Let's suppose your public ID is any 6-character string drawn from a 64-character alphabet (e.g. the 26 letters of the English alphabet, in upper and lower case; the 10 decimal digits of the Hindu-Arabic numeral system; and two further characters e.g. +
and /
).
The number of possible IDs that can be expressed in this way is 646, or almost 69 billion. To put it in context, that's almost 10 IDs for every person on the planet; or one ID every second until the year 4191 CE. I imagine that you won't exhaust the possibilities before your application is retired or replaced.
So, how can one obtain such a 6-character string? It's worth noting that Base-64 encoding a 4-byte value, less any padding, will yield 6 characters (although it will only yield 84 ≅ 4 billion possible values, as the final character will be drawn from only 4 of the 64 possibilities).
The question then becomes "what 4-byte value should I use?" The suggestions you put forward were:
-
A singular transformation of "real" ID
A MySQL INT
is 4-bytes. If your "real ID" is INT UNSIGNED AUTO_INCREMENT
, perhaps you could use that:*
SELECT TRIM(TRAILING '=' FROM TO_BASE64(LPAD(CHAR(id),4,CHAR(0))))
FROM my_table
WHERE ...;
SELECT *
FROM my_table
WHERE id = CONV(HEX(FROM_BASE64(CONCAT(?, '=='))),16,10);
Note however that you merely have an encoding of the id
that can easily be decoded: it wouldn't be too hard for anyone else to convert back to a number and defeat the object of this exercise. One could mitigate against such attacks by bitwise XORing the id
against a known secret, or better yet using a one-way cryptographic hash function.
-
A transformation of timestamp
A MySQL TIMESTAMP
is also 4-bytes. You could similarly use that (just apply UNIX_TIMESTAMP()
and FROM_UNIXTIME()
in the above examples as appropriate). Note that, if two timestamps are the same (to the second), you will have a collision: you might use the extra 4 bits in the final character to handle such collisions, albeit that only delays the problem to when there are 16 records with the same timestamp).
-
Generate list of unused numbers, as it is suggested in: Generate 6 Digit unique number
Certainly this is a possibility, but it would be a very large table indeed. More below.

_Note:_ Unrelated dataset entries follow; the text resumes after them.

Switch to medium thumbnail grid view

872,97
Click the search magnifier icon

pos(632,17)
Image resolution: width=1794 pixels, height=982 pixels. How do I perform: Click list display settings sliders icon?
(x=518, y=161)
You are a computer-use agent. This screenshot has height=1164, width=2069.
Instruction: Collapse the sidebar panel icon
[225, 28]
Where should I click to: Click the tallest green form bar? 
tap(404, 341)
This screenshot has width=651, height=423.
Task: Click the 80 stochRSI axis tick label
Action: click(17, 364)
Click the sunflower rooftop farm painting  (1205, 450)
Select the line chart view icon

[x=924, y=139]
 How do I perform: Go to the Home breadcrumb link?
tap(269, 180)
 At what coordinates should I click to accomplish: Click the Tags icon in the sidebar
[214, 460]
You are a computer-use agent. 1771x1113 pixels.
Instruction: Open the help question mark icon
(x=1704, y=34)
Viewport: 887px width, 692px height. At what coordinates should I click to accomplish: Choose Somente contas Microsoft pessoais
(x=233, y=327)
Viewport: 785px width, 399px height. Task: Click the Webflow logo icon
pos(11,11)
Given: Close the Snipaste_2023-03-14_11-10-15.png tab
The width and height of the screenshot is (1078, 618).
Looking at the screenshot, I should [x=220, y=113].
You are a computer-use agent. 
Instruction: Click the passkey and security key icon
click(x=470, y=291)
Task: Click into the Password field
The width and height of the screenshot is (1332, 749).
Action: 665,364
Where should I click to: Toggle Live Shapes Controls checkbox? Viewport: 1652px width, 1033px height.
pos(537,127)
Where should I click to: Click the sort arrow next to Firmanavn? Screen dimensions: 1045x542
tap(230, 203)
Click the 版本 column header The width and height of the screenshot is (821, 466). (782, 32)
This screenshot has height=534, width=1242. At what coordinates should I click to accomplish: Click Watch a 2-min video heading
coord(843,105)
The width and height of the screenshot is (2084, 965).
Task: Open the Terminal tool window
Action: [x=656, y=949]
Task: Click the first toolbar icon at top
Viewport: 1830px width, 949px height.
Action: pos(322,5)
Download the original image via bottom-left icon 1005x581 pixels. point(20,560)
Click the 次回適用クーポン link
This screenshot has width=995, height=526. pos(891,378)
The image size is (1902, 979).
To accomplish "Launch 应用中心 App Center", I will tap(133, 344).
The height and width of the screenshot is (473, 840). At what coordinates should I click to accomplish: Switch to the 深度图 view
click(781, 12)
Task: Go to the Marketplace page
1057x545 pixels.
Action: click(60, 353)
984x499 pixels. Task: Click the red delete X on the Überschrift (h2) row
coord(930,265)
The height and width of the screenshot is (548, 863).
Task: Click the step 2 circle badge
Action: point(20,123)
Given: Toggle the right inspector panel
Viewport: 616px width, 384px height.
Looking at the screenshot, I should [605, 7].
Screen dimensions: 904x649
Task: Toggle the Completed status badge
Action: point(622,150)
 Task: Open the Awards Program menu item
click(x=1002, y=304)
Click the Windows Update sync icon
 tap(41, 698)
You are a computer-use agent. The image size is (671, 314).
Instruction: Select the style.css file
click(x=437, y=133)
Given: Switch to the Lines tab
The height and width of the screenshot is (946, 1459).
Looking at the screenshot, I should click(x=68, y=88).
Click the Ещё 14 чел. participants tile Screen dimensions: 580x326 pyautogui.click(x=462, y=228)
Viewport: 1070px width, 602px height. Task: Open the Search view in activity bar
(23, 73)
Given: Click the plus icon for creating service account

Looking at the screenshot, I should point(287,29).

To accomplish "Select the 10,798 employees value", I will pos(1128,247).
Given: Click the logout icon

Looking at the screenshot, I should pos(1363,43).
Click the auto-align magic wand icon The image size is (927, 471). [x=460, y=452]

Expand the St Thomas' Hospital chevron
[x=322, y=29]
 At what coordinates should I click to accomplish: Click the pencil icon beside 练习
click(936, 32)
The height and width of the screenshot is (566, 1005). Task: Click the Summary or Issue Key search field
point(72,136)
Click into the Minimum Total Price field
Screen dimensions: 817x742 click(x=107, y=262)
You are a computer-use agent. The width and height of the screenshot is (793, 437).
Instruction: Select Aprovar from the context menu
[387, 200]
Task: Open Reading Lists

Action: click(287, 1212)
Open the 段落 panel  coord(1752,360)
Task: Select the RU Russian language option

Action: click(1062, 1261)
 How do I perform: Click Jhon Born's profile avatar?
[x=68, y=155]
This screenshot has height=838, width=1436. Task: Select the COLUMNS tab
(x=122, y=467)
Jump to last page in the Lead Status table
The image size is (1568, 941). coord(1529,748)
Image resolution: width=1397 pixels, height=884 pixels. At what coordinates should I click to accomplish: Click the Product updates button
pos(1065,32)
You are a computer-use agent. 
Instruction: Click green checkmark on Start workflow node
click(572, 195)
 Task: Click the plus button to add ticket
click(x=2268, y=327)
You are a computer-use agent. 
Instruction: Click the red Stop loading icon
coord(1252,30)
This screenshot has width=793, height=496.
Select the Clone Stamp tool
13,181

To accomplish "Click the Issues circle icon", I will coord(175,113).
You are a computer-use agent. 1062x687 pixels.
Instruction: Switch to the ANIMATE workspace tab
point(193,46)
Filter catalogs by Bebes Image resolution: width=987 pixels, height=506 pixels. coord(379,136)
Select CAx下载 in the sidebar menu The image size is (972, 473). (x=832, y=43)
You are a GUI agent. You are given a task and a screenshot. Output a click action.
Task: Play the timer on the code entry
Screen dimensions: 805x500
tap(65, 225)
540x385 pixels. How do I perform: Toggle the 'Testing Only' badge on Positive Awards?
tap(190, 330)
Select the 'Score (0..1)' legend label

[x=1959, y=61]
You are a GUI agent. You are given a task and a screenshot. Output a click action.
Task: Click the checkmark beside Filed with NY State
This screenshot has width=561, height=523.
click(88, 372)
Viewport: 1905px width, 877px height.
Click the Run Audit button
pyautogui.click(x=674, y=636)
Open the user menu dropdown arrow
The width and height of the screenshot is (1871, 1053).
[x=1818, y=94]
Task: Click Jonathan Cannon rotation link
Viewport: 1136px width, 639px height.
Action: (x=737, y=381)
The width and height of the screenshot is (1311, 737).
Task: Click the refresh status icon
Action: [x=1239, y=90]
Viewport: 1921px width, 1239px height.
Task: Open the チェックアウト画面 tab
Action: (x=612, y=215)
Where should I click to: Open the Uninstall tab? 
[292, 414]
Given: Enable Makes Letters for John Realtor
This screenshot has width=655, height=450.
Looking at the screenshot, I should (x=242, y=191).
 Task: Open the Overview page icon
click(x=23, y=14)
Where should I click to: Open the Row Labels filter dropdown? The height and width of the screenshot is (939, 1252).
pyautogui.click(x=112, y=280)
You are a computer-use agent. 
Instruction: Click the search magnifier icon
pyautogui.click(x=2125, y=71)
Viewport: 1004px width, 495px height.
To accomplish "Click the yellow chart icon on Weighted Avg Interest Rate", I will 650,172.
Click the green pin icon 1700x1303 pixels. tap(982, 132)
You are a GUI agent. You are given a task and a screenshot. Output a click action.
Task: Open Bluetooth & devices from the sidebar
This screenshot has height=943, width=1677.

So, to answer your questions:
-
Is the last option the best for you? Or can you suggest any other commonly used method/technique.
It depends on the threat model. Due to its simplicity, I'd probably go with Base-64 encoding the id
(possibly XOR'd against a known secret).
-
Is it OK to keep table with 900 000 rows for all 6 digits numbers?
Even if it were 6 decimal digits, you'd be talking about more than 900,000 rows (1 million, in fact). As shown above, by using a larger alphabet than just decimal digits, one has a vastly greater space to consider.
It isn't clear what you mean by "OK". If one has the storage space to use, I don't see what the issue would be. Whilst we are talking about many gigabytes of storage, it's pretty cheap stuff.
-
How can I handle situation if (theoretically) my number of active offers exceeds the number of 900 000 (I know that if this happened, point 2 would be irrelevant)
This is why allowing a variable length is handy. It isn't clear why you object to variable lengths.
-
Is it correct to have more inactive offers with potentially same ID? For example, it could happen that some user would like to refer to his old offer.
I wouldn't reuse IDs.
-
Wouldn't be better to use letters together with digits in order to extend the number of possible combinations?
Er, yes. See above.
* Note that the MySQL function Base64 functions were added in v5.6.1; if using an earlier version, you will either need to install a suitable UDF, perform the encoding manually—e.g. in a stored function—or else conduct it in a higher layer of your application.